When one experiences a rather strong turbulence in the force that keeps their mental and emotional make-up as a whole together, they find themselves needing to better understand what that make-up actually entails. That leads to a need to find a meaning for it all, the reasons why things are, and to make sense of things that have long been ignored, or misunderstood.
It’s not only because of some sort of turbulence, but also an everlasting curiosity about what comprises one’s “fabric”, and how that fabric relates to the world’s.

So in an attempt to calm these incessantly inquisitive voices in my head, I’ve recently taken up learning philosophy, not fully realizing that I’ll actually be ending up with a whole lot more questions than answers. But interestingly enough, I’ve been feeling so much better after each session, more tranquil in a way, even though it’s been making me all the more curious and creating more voices rather than shutting ones that were already there up.

They explained the meaning of philosophy using the constituents of the name; Philos Sophia. Philos in Latin, meaning love, and Sophia, meaning wisdom.

The love of wisdom.

What exactly is wisdom then? Contrary to popular belief, it’s not something you reach with age. I bet we’ve all met younger people who struck us as being a lot wiser than ones much older than they are.

It doesn’t depend on the amount of experiences one has had either, although that sometimes might help. Experience is quite personal, and very unique. It can’t be true for all.

It’s also not the bucketloads of information we know about things. In+formation basically means no formation. There are tons of it to go around, it’s continuously changing, and having a lot of it doesn’t mean you become something.
Information alone isn’t really getting us anywhere. It has to be followed by something critical, integration, so we can reach a “formation”. Once we put things to practice, we transform.

For example, if someone writes everything they know about training dogs, and I read it cover to cover, focusing on every word like my life depends on it, it still doesn’t make me a dog trainer. Without applying the information I’ve attained, without making it a part of me, I don’t take much from it.  The first step to truly knowing more, is to first understand what it means to know. Having information and shallowly knowing things doesn’t mean we actually know. We don’t know until we “do”.

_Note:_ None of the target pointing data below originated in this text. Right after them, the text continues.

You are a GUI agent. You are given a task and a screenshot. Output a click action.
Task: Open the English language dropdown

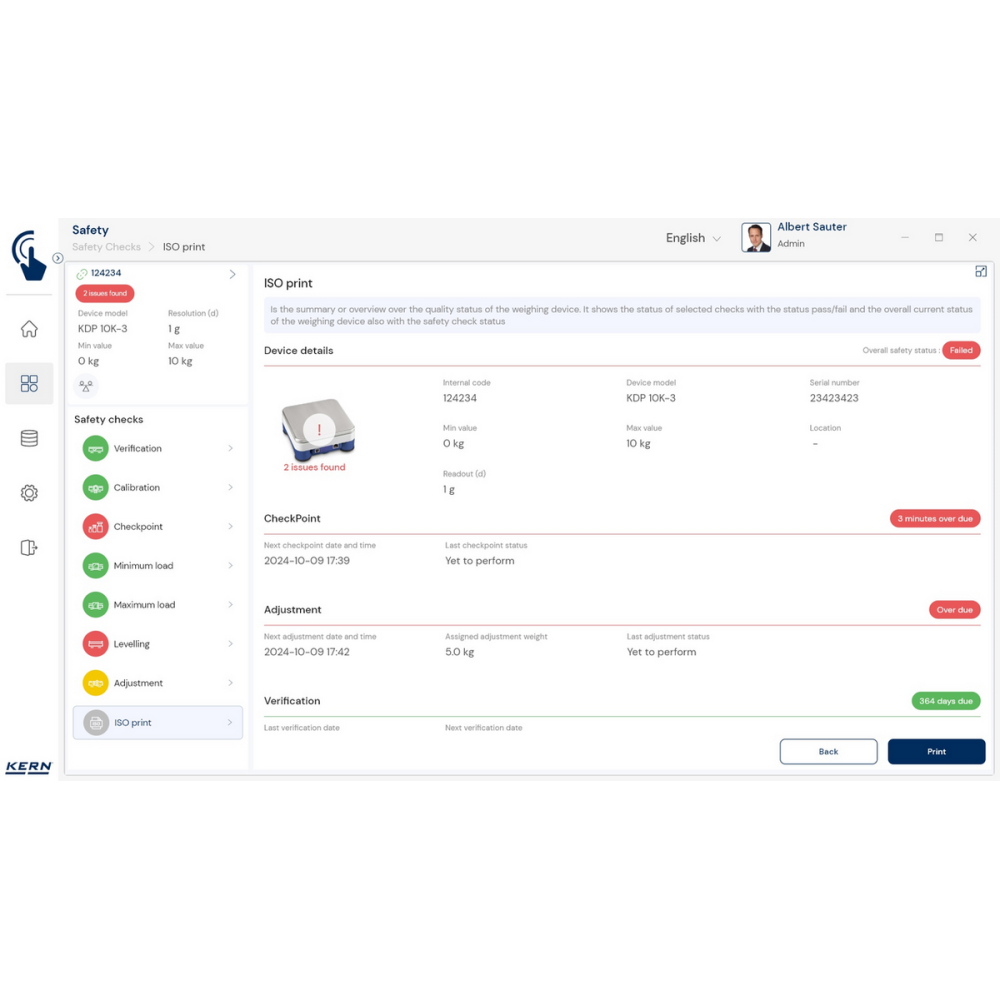point(693,238)
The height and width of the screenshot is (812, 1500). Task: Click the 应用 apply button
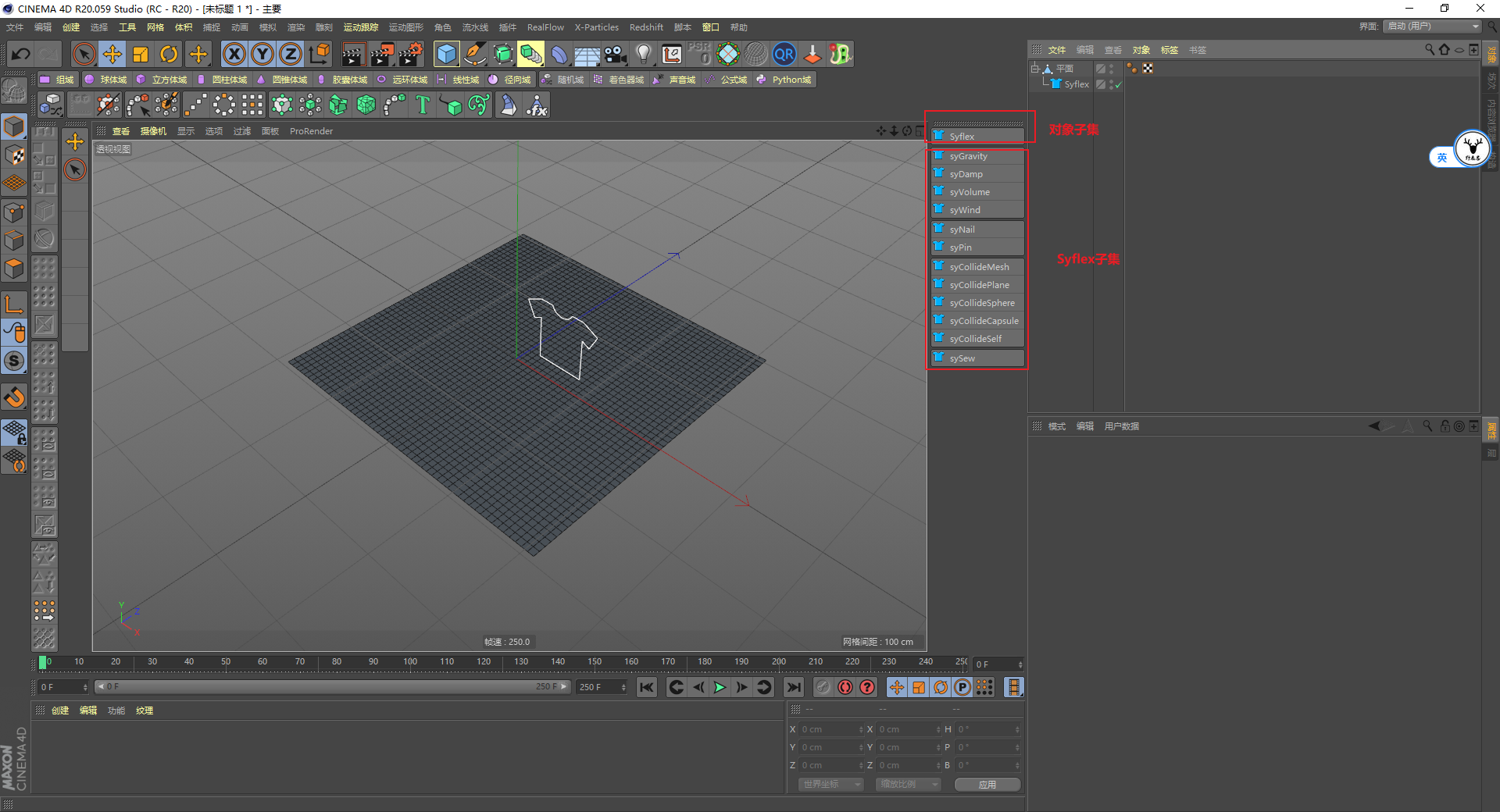point(987,785)
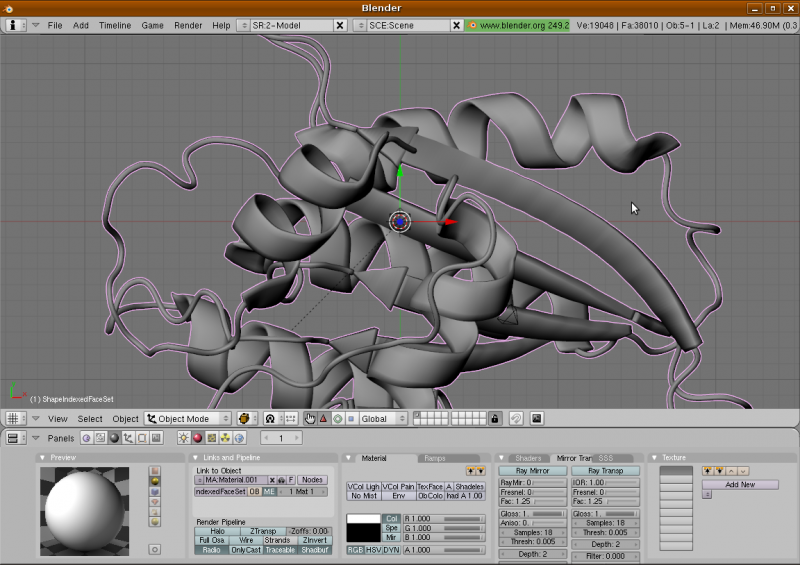Switch to the Ramps tab

(x=434, y=458)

Our opinions? They’re no good either. We’re very opinionated beings. We think our opinions in one way or another define who we are. But they too change all the time, and they don’t often project themselves from the purest of sources. Whether we have certain opinions because people around us validate them, and we like that since it gives us a feeling of belonging or being appreciated, or because we strive to be distinct and want it known that we’re “different”, opinions are seldom our own. As impossible it is for us not to have any, and regardless of their importance for “starting from somewhere”, they’re fake.

So what’s genuine wisdom? It can’t change with time no matter how long that is, nor across the borders of countries. It is timeless, eternal, unfeigned. And seeking wisdom then becomes about how much one wants to be close to this timelessness, no matter what their age or experiences are.

But what’s truly timeless? What applied thousands of years ago, applies now and would still apply for as long as the universe continues to exist? They’re these everlasting ideas, better called ideals or principles, that we should get closer to. It’s averting from everything that’s fake and fickle in our worlds, and getting closer to the truth.

Continuously asking questions is key. If we don’t, how else would we go through our education? (Or un-education, but that’s a topic for another time).
We need to decide what kind of students of life we want to be. Do we want to be true to ourselves?  Are we looking for authenticity?  We most definitely have the capacity and means to learn, and all the time in the world to go through the process.

It’s still a long way to go, though. Most reactions I got when I started voicing my interest in philosophy were ones that deemed it as useless, or me as a crazy person. They asked me “why?!” like I was telling them I’d be building the contraptions from all nine Saw movies and trying them out on babies.

Philosophy isn’t for old German guys with long beards, crazies and people who can’t think of anything better to do with their time. No one is above it, or far from it. It’s us, everything around us and everything we do. With seventy three red lines under the word “do”.